_Task statement:_ Reproduce every one of the following records line for line, with no change to any character.

_Given data:_
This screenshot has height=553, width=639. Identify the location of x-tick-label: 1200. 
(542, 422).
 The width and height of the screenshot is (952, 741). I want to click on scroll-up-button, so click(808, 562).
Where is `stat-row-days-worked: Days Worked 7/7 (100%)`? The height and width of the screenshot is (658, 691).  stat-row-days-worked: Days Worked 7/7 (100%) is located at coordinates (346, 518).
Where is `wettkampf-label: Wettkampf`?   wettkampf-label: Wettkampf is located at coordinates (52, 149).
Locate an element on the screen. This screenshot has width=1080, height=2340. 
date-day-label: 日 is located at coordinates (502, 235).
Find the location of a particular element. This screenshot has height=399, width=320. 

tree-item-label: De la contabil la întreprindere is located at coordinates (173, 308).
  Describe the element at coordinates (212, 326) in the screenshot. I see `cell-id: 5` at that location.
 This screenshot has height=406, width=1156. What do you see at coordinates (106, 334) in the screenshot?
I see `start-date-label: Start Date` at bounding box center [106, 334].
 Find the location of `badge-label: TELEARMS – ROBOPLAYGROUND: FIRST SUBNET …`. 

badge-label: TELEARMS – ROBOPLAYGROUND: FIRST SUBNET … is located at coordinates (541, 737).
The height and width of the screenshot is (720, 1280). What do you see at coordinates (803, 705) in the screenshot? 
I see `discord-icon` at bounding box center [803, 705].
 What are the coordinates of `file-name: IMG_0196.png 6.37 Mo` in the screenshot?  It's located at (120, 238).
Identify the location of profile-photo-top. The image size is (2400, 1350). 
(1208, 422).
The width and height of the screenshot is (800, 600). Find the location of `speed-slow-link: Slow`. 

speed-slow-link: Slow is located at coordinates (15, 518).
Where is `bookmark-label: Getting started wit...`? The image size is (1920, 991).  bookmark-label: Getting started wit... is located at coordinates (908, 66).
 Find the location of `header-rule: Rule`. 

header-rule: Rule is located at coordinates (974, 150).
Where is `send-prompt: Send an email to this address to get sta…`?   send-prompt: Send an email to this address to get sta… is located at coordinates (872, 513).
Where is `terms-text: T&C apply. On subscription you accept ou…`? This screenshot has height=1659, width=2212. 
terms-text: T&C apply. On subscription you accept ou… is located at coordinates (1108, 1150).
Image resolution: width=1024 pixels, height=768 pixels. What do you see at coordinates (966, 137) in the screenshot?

_Exercise output:_
This screenshot has height=553, width=639. Identify the location of x-tick-label: 1200. 
(542, 422).
 The width and height of the screenshot is (952, 741). I want to click on scroll-up-button, so click(808, 562).
Where is `stat-row-days-worked: Days Worked 7/7 (100%)`? The height and width of the screenshot is (658, 691).  stat-row-days-worked: Days Worked 7/7 (100%) is located at coordinates (346, 518).
Where is `wettkampf-label: Wettkampf`?   wettkampf-label: Wettkampf is located at coordinates (52, 149).
Locate an element on the screen. This screenshot has width=1080, height=2340. 
date-day-label: 日 is located at coordinates (502, 235).
Find the location of a particular element. This screenshot has height=399, width=320. 

tree-item-label: De la contabil la întreprindere is located at coordinates (173, 308).
  Describe the element at coordinates (212, 326) in the screenshot. I see `cell-id: 5` at that location.
 This screenshot has height=406, width=1156. What do you see at coordinates (106, 334) in the screenshot?
I see `start-date-label: Start Date` at bounding box center [106, 334].
 Find the location of `badge-label: TELEARMS – ROBOPLAYGROUND: FIRST SUBNET …`. 

badge-label: TELEARMS – ROBOPLAYGROUND: FIRST SUBNET … is located at coordinates (541, 737).
The height and width of the screenshot is (720, 1280). What do you see at coordinates (803, 705) in the screenshot? 
I see `discord-icon` at bounding box center [803, 705].
 What are the coordinates of `file-name: IMG_0196.png 6.37 Mo` in the screenshot?  It's located at (120, 238).
Identify the location of profile-photo-top. The image size is (2400, 1350). 
(1208, 422).
The width and height of the screenshot is (800, 600). Find the location of `speed-slow-link: Slow`. 

speed-slow-link: Slow is located at coordinates (15, 518).
Where is `bookmark-label: Getting started wit...`? The image size is (1920, 991).  bookmark-label: Getting started wit... is located at coordinates (908, 66).
 Find the location of `header-rule: Rule`. 

header-rule: Rule is located at coordinates (974, 150).
Where is `send-prompt: Send an email to this address to get sta…`?   send-prompt: Send an email to this address to get sta… is located at coordinates (872, 513).
Where is `terms-text: T&C apply. On subscription you accept ou…`? This screenshot has height=1659, width=2212. 
terms-text: T&C apply. On subscription you accept ou… is located at coordinates (1108, 1150).
Image resolution: width=1024 pixels, height=768 pixels. What do you see at coordinates (966, 137) in the screenshot?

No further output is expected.